It has been figured out, here (flycheck's issue 1376), that the best way to resolve this, both for flycheck and tidy, would be for tidy command line client to be able to produce JSON output.

So here is the feature request, please provide JSON output to tidy command line client.

Thanks !

geoffmcl commented 6 years ago

@MaxLanar thanks for the Feature Request...

Read through the links, and see you caught the attention of @balthisar...

Interesting use of the tidy console app... and glad you found the -lang en option...
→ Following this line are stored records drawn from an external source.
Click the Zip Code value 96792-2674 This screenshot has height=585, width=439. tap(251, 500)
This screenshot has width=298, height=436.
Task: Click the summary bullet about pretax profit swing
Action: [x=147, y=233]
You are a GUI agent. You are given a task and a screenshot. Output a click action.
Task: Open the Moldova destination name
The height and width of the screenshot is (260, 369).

Hmmm, produce JSON output? While I am somewhat familiar with json, can you give an example of what you expect?

Take for example $ echo "hello world" | tidy -lang en, you get the stderr output of -

line 2 column 1 - Warning: missing <!DOCTYPE> declaration
line 2 column 1 - Warning: plain text isn't allowed in <head> elements
line 2 column 1 - Info: <head> previously mentioned
line 2 column 1 - Warning: inserting implicit <body>
line 2 column 1 - Warning: inserting missing 'title' element
Info: Document content looks like HTML5
Tidy found 4 warnings and 0 errors!

About HTML Tidy: https://github.com/htacg/tidy-html5
Bug reports and comments: https://github.com/htacg/tidy-html5/issues
Official mailing list: https://lists.w3.org/Archives/Public/public-htacg/
Latest HTML specification: http://dev.w3.org/html5/spec-author-view/
Validate your HTML documents: http://validator.w3.org/nu/
Lobby your company to join the W3C: http://www.w3.org/Consortium

Do you speak a language other than English, or a different variant of 
English? Consider helping us to localize HTML Tidy. For details please see 
https://github.com/htacg/tidy-html5/blob/master/README/LOCALIZE.md

What would that look like in json, just to understand more?

Or perhaps more importantly what would be the json if you add say -lang fr... thanks...
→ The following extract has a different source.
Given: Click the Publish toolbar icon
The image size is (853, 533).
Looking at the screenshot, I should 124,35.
balthisar commented 6 years ago

@geoffmcl, I encouraged them to file this feature request after a question to the W3C mailing list.

If you take a look at the XML output routines for documentation, this would look a lot like that, except dump JSON instead of XML, using the filter callback. In English/French/whatever, it would return all of the data from the TidyMessageCallback API, which includes both the built in strings (always) as well as the localized strings for the current language.

I'm actually surprised no one has asked for this facility before, because it almost eliminates the need for interfacing to the C library from non-C languages, as almost all of these scripting languages support some type of system() call and the ability to parse JSON.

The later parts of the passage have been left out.